----- 节选文本

【LeetCode】 925. Long Pressed Name 長按鍵入（Easy）（JAVA）

題目位址: https://leetcoden.com/problems/long-pressed-name/

題目描述：

Your friend is typing his name into a keyboard.  Sometimes, when typing a character c, the key might get long pressed, and the character will be typed 1 or more times.

You examine the typed characters of the keyboard.  Return True if it is possible that it was your friends name, with some characters (possibly none) being long pressed.

Example 1:

Input: name = "alex", typed = "aaleex"
Output: true
Explanation: 'a' and 'e' in 'alex' were long pressed.
           

Example 2:

Input: name = "saeed", typed = "ssaaedd"
Output: false
Explanation: 'e' must have been pressed twice, but it wasn't in the typed output.
           

Example 3:

Input: name = "leelee", typed = "lleeelee"

----------

• [书面练习]:
列出这道长按键入题目的各个示例中 typed 的全部取值。 以下数据与上面的文本没有关系。

----- 数据

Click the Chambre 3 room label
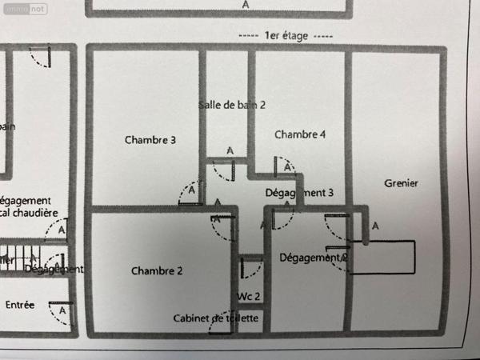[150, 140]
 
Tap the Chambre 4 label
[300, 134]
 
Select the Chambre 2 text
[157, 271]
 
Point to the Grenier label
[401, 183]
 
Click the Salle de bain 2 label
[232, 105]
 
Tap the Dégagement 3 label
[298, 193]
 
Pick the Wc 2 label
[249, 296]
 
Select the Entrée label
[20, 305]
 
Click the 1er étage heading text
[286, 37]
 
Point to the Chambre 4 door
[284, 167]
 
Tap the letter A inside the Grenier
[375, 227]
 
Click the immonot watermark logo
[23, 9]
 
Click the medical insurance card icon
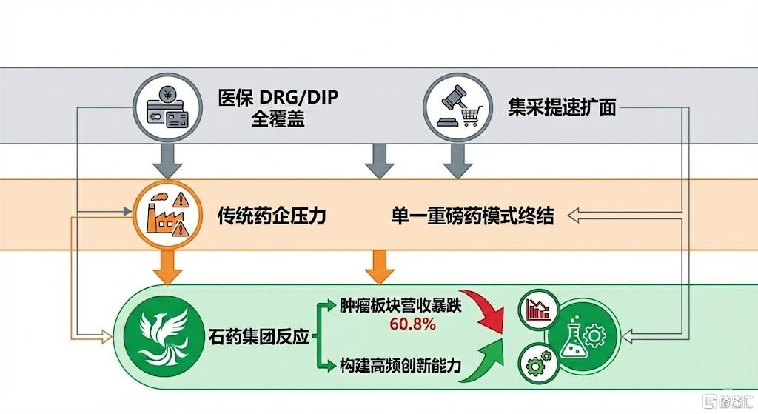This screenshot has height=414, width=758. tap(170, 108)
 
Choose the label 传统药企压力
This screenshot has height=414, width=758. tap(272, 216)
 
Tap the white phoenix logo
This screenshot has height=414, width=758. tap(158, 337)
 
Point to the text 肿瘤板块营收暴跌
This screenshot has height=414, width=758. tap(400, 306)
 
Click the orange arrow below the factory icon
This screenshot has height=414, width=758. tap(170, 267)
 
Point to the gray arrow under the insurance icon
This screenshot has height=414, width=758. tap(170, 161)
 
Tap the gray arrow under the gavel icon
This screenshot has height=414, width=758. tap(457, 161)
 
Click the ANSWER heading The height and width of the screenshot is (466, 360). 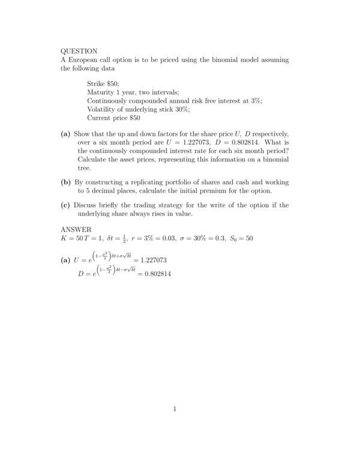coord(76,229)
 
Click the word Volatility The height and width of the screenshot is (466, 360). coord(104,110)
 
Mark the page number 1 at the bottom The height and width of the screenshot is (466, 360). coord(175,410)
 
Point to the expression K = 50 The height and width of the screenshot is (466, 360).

----------

• [练习答案]:
"aaleex"、"ssaaedd"、"lleeelee"